Some critics ask if it is really necessary to abolish PCTs. Why not just add more GPs to PCT boards?

Yes. I’ve heard that protectionist outlook and mainly from personnel currently working in PCTs. But that’s just plastering over the cracks. What the bill is for – is legislation for outcomes and accountability. Now that’s saying we’ve got to have a major cultural and behavioural change in the delivery of care in our NHS. And that ain’t going to happen by just supplanting a few managers with doctors, or adding a few doctors to the current structures. It’s been recognised that our NHS needs major change.

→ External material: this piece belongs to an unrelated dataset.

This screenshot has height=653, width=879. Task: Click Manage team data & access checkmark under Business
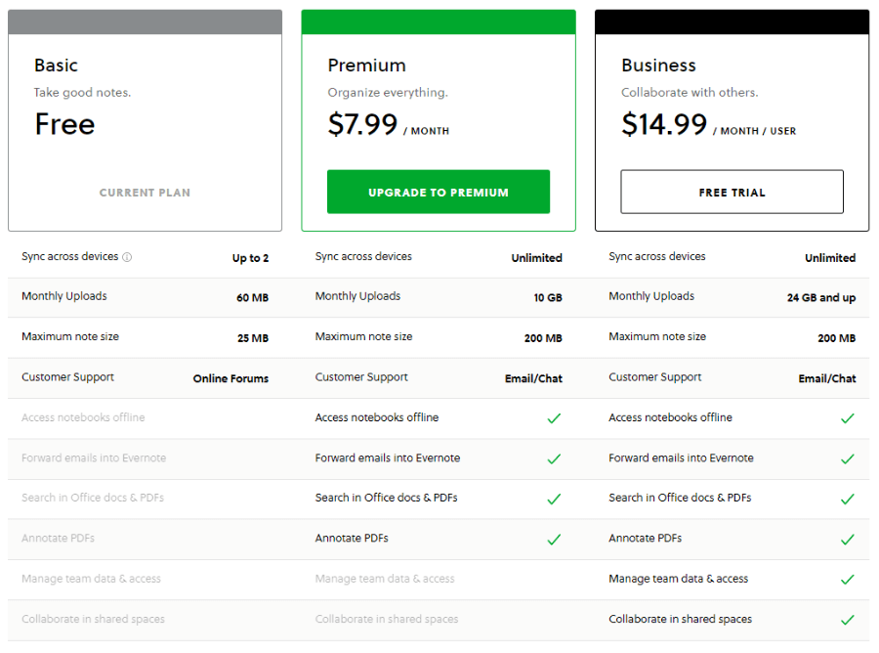[x=847, y=578]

There’s been, for a long time, year-onyear growth in the NHS budget. In 1995 the turnover of the NHS was around £32 billion; by 2010 it was over £100 billion. If a company was guaranteed that sort of growth over a15-year period, whatever their annual outturn and outcomes, they might just get complacent or not be as efficient as possible. In the NHS we’ve had this massive investment but not the concomitant improvement in outcomes. We still have areas of poor health and inequalities, urgent care is broken and long-term conditions are largely managed in the wrong sector. Using international comparative data – I think our report would be ‘could do better’.

Is competition a good thing in a national health service?

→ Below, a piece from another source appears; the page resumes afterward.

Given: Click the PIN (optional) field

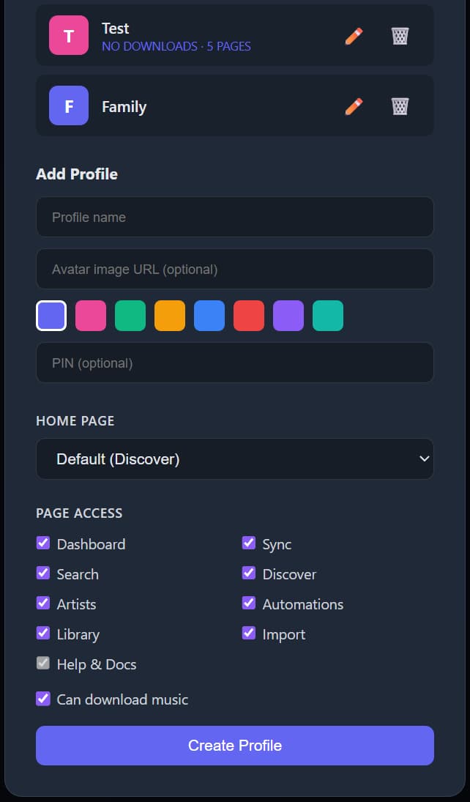Looking at the screenshot, I should coord(234,363).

Competition within the market has always been a good thing – and it’s there inherently within the ‘NHS family’. Hospitals compete against each other; GPs do too. This established competition has worked to drive up quality and is desirable. The more contentious issue is competition for the market. And that’s something new in terms of increasing the plurality of care provision. I think we’ll get it right by saying competition for the market is desirable when commissioners find a gap, or poor or inadequate provision in local services. Or we as commissioners – the clinical community – start to describe a care pathway to which a current provider says: ‘sorry we can’t deliver that for you’. Or there is no one to deliver it. Therefore what do you do? Do you continue with poor provision or do you find a new provider for the market through the any-qualifiedprovider route?

Do you think the reforms will mean more private industry in healthcare provision?

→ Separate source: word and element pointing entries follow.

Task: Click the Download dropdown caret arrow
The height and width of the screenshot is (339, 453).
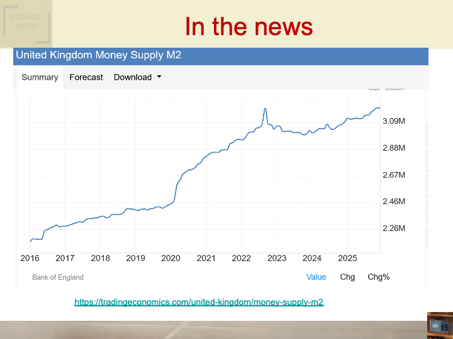Action: point(159,77)
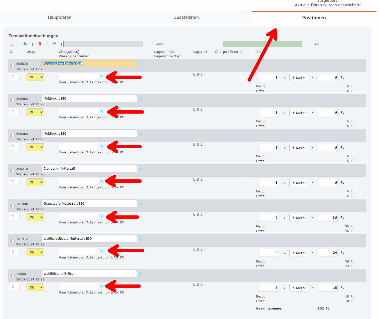
Task: Open article search beside Cranberry Muttersaft
Action: [140, 169]
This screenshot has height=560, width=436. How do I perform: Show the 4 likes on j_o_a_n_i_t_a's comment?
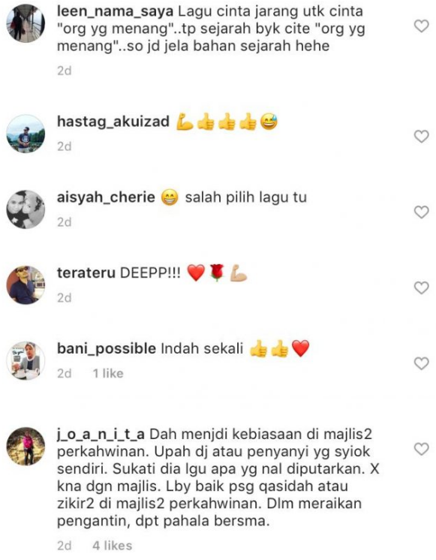113,546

I don’t. If you understand the anyqualified- provider programme – it’s not always that attractive for new entrants. People tend to think it’s hands up anybody who wants to do NHS work and we’ll give you a contract and a load of dosh. It’s not. It’s saying where there is a need to develop a new service or the current service does not meet the needs of patients, then let’s have a new provider – if they meet NHS standards and can supply the estate and the staff at their own set-up costs and can deliver a full care pathway, not cherry pick a part of the care pathway. They may be awarded an NHS contract without having to tender – but so may others in competition for patients. And importantly that contract does not guarantee any volume of work or income. Payment is made on a cost-per-case basis using PbR and the national tariff for the service provided. Some may wish to do this. Many won’t.

Do you think 2013 is a reasonable timescale for implementation of the bill?

Oh absolutely. There is a lot of talk in the NHS about waste of resources, of time and space, all of which are important – but if we waste spirit, the current enthusiasm and innovation, that would be unforgiveable, because we may never turn that back on. This is the last chance to refresh the NHS and rejuvenate clinicians in terms of being proactive in the management of the public purse. If we lose that, I think that will be the end of an NHS free at the point of need and not based on your ability to pay. We are just starting to see some concern and despondency in the profession due to the pause. We’re certainly losing some of the spirit in our NHS management, but that we can salvage. But if we lose the spirit of the people delivering the service, we’ll never recover. Any longer than 2013 would be very damaging.

There is a big appetite out there for change; the blue touch paper has been lit. If we start to say, oh, let’s think again, not do it, and we lose the momentum already gained particularly within the clinical leaders, and turn off that leading edge which is already starting to re-engineer local services. If we lose that, we haven’t got a chance.